The husband has always wanted a HAC 40 and it was always so exclusive.

Imagine our suprise when a noir with gold handles and bright blue interior was available for purchase on the racks with a new piece in stock!

He keeps getting asked if it was a special order piece even. I think it looks fab on him - merry Christmas!


----------



## tinkerbell68

blackrosesred said:


> The husband has always wanted a HAC 40 and it was always so exclusive.
> 
> Imagine our suprise when a noir with gold handles and bright blue interior was available for purchase on the racks with a new piece in stock!
> 
> He keeps getting asked if it was a special order piece even. I think it looks fab on him - merry Christmas!
> 
> View attachment 5676135


What a stunning bag! Lucky hubby


----------



## DrTr

blackrosesred said:


> The husband has always wanted a HAC 40 and it was always so exclusive.
> 
> Imagine our suprise when a noir with gold handles and bright blue interior was available for purchase on the racks with a new piece in stock!
> 
> He keeps getting asked if it was a special order piece even. I think it looks fab on him - merry Christmas!
> 
> View attachment 5676135


Absolutely stunning!  So glad he got his fondest wish -  I would love to see the blue interior.


----------



## applebeary

Mini evelyn vert jade - yes
Geta blue electric - no
I worry i will regret saying no to geta but i mentioned couple month back if there is geta please let me see it as i am unsure. Very nice of my SA to offer this, but i cant get pass the price point with canvas handle . I like the bag so cute and fancy but not the canvas handle. Am i the only one feeling this way?


----------



## snowflake_user

not as exciting as most of the others here but i got the following offers in the past month or so (passed on all):
- bolide in feu ostrich (unsure of size as i passed without looking or inquiring further)
- evelyn 29 in nata
- mini lindy in gold taurillon / phw
- constance to go in black epsom /phw


----------



## Xthgirl

applebeary said:


> Mini evelyn vert jade - yes
> Geta blue electric - no
> I worry i will regret saying no to geta but i mentioned couple month back if there is geta please let me see it as i am unsure. Very nice of my SA to offer this, but i cant get pass the price point with canvas handle . I like the bag so cute and fancy but not the canvas handle. Am i the only one feeling this way?

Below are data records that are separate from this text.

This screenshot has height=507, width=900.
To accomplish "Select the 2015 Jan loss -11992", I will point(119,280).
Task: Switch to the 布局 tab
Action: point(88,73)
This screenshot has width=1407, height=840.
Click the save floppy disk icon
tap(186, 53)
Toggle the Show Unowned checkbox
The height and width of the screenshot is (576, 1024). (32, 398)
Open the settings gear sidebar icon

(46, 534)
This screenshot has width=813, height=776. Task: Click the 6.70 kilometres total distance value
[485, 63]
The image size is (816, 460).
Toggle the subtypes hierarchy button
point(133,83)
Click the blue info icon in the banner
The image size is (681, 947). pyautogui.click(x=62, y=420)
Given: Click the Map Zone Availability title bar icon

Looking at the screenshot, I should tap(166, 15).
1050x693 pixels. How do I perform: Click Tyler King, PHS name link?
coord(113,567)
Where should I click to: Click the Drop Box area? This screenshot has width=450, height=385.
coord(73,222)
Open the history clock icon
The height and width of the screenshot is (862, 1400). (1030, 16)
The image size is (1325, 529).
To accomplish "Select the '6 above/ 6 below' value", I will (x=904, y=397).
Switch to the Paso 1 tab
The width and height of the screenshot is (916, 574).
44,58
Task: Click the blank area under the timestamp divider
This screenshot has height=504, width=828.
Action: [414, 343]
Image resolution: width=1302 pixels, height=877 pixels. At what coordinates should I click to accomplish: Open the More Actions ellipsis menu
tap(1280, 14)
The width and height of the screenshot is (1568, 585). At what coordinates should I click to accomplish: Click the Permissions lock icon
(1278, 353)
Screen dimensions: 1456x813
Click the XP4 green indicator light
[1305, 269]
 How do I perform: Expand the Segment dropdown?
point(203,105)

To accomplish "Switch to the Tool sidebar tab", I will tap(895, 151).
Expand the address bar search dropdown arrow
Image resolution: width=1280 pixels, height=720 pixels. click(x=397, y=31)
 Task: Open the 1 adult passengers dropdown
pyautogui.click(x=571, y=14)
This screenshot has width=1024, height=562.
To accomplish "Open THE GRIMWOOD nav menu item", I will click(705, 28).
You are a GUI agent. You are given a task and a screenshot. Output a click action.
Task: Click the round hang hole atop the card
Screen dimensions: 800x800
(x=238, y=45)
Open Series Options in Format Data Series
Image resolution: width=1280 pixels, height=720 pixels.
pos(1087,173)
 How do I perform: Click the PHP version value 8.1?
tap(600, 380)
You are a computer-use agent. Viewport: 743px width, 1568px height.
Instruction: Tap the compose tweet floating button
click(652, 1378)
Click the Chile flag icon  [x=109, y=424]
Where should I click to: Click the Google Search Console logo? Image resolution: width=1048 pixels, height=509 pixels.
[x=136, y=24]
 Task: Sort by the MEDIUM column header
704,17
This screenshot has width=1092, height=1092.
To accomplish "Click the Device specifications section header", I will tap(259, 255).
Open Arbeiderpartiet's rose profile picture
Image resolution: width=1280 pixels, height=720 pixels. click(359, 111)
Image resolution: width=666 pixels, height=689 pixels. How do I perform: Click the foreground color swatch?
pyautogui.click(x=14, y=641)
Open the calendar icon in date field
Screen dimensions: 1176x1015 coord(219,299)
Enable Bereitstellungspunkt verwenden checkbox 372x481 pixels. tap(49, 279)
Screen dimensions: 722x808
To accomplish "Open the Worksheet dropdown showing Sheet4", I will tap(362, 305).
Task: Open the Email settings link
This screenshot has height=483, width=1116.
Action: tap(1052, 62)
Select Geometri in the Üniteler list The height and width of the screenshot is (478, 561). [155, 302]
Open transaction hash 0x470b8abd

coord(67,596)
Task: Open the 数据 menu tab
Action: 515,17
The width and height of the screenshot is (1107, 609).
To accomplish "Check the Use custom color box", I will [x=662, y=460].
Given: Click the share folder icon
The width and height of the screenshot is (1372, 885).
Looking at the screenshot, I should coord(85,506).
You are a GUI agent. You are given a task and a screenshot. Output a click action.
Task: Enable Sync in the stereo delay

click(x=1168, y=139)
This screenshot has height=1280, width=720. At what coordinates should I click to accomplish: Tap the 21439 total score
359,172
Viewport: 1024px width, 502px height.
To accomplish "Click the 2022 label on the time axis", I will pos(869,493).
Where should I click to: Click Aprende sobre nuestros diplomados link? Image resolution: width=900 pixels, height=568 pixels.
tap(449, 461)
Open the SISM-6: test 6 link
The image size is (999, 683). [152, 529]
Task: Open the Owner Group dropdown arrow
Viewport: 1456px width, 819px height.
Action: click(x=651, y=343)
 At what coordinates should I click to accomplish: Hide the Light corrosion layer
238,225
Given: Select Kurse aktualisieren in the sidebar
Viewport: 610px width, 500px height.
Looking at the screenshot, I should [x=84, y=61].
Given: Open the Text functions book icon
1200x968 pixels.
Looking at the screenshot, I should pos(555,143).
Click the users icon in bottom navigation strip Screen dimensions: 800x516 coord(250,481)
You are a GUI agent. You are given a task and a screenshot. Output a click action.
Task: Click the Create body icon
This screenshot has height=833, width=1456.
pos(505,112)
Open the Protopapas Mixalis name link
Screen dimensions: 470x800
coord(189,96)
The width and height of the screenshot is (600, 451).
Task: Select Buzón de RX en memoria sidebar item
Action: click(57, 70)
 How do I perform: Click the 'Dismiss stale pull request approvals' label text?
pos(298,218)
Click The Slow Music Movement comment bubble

I would have made the same choices. Yes to th specs of mini evelyn (cute and vibrant color mostly), no to the “any” geta bag mostly because i dont like the silhouette at all (boxy).


----------



## LKNN

K25, Epsom, multico, vert cricket and craie, ghw -- pass
K25, Tadelakt, Bleu izmir, ghw -- pass
K28, Epsom, Celeste, ghw -- pass
Kelly Danse, evercolor, Blanc, phw -- pass
K25, toile, swift, beige-gold, phw -- accepted

The bleu izmir kelly was the most beautiful bag I've ever seen. Alas, Tadelakt is too high maintenance a bag for my lifestyle


----------



## Xthgirl

LKNN said:


> K25, Epsom, multico, vert cricket and craie, ghw -- pass
> K25, Tadelakt, Bleu izmir, ghw -- pass
> K28, Epsom, Celeste, ghw -- pass
> Kelly Danse, evercolor, Blanc, phw -- pass
> K25, toile, swift, beige-gold, phw -- accepted
> 
> The bleu izmir kelly was the most beautiful bag I've ever seen. Alas, Tadelakt is too high maintenance a bag for my lifestyle
> 
> View attachment 5676608
> 
> 
> View attachment 5676610
> 
> 
> View attachment 5676614


Was these all offered to you together? You are right.
I would have taken the celeste and the blue izmir


----------



## 880

applebeary said:


> I worry i will regret saying no to geta but i mentioned couple month back if there is geta please let me see it as i am unsure. Very nice of my SA to offer this, but i cant get pass the price point with canvas handle . I like the bag so cute and fancy but not the canvas handle. Am i the only one feeling this way?





Xthgirl said:


> no to the “any” geta bag mostly because i dont like the silhouette at all (boxy).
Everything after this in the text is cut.